The second step to controlling excess foot motion is to preserve and maintain natural foot shape where our foot is level and the toes are spread. The Hallux, or big-toe, position is intimately important for controlling foot and arch function. Additionally, when the Hallux is grounded and spread away from the second toe, the motion of the Medial-Longitudinal arch height is subtly limited. For low-arched individuals whom are working to strengthen their feet or to correct structural misalignment, Correct Toes and achieving natural foot shape will be key.
“Can I show this on the ground here? So, in other words, if you wear a shoe, like most of the shoes out there, and your toes are pinched in, and your heel is up, and your toes are up, your arch is going to pronate more than it would ordinarily. Because that is not the position that our foot is built to bear our weight in. If you can find yourself in shoes where your heel, one end of your arch, is flat and level at the other end of your arch, which is your forefoot, most people will not pronate too much from this configuration.
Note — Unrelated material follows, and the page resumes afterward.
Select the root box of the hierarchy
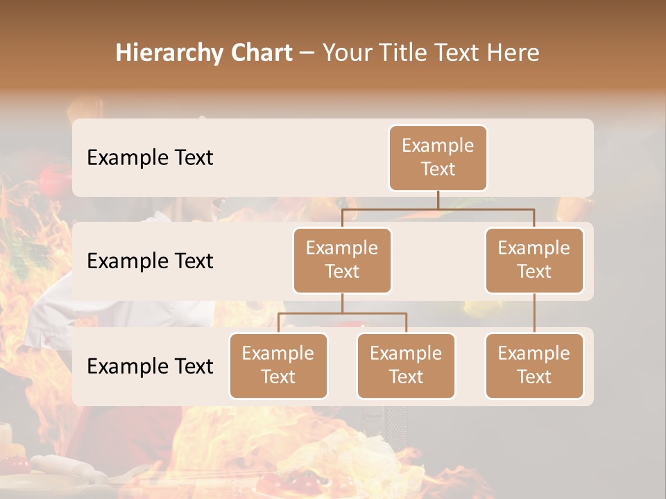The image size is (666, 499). [x=438, y=157]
Most people will pronate just the right amount to absorb their body weight and the shock and supinate just the right amount. It is only when we let the toe go over, which is where most shoes, even athletic shoes, hold the toe, that we then end up seeing too much of that pronation.” — Dr. Ray, McClanahan, DPM
Occasionally high-arched individuals are chastised for having ‘too much’ space under the arches. Increased arch height is also not an indication for arch failure. However, high arched feet can generally be more rigid than most foot types. When arches are too rigid, they do a poor job absorbing impact or dampening the forces of gait. Rigid arches can fail to adapt to changes in surfaces, lacking finesse or refinement to control balance. Rigid arches are most often the result of bone and joint shape preventing motion, or linked to ligament rigidity and stiffness. Similar principles apply to the treatment of a rigid-arch. Rigid arches perform better when they are allowed to move and feel. Use of flexible footwear will allow rigid feet to better sense surrounding environments. Naturally shaped footwear will increase base of support size and foundation, improving balance. Flat footwear will encourage weight to be evenly dispersed across the whole foot.
Regardless of where you fall along the arch spectrum, individuals with low arches or high arches can also achieve foot health! The biggest factor to maintaining a healthy foot will be how your arches move, not how they look. Footwear shape and construction plays a key role in the function of the foot arches. It’s important to purchase shoes that will have a naturally shaped toe box to encourage proper alignment of the toes—as toes can play a critical role for maintaining arch function. Correct Toes can also facilitate natural alignment of toes, helping to align the Hallux and stabilize the Medial-Longitudinal arch. Footwear should also be level from heel to toe so arches can load and move evenly. Ideal healthy footwear will also be flexible to encourage natural movement of the arches to foster impact absorption and aid balance.